**Exercise details**
Which of the lines below hold "button"? Please return each one.

**Data for this task**
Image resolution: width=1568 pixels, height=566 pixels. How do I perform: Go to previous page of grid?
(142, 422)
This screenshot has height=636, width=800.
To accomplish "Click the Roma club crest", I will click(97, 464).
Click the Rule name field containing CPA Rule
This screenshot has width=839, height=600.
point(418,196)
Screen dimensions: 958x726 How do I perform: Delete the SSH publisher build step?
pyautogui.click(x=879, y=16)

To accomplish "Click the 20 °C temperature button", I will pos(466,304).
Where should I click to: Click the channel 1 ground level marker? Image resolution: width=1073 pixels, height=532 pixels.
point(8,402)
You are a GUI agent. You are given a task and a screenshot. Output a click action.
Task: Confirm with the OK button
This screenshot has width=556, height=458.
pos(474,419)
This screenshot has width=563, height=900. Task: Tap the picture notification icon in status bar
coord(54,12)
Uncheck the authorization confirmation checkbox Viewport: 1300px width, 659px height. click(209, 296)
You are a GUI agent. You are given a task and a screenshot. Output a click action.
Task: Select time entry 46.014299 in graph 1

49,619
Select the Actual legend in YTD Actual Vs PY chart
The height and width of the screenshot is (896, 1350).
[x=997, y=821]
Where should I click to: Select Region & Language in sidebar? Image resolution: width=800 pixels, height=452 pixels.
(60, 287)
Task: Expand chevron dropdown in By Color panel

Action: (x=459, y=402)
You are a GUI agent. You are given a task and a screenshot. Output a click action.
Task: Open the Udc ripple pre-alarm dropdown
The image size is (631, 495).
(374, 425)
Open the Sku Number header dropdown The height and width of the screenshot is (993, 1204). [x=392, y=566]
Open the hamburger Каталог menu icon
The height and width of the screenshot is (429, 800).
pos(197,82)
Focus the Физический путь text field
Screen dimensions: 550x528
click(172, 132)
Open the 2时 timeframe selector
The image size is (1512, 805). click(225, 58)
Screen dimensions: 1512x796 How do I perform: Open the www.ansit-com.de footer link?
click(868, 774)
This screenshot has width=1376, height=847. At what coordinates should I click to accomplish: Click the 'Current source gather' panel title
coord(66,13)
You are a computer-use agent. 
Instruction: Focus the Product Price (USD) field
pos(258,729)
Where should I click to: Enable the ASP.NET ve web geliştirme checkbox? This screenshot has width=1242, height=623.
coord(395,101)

**Task answer**
To accomplish "Click the 20 °C temperature button", I will pos(466,304).
Task: Confirm with the OK button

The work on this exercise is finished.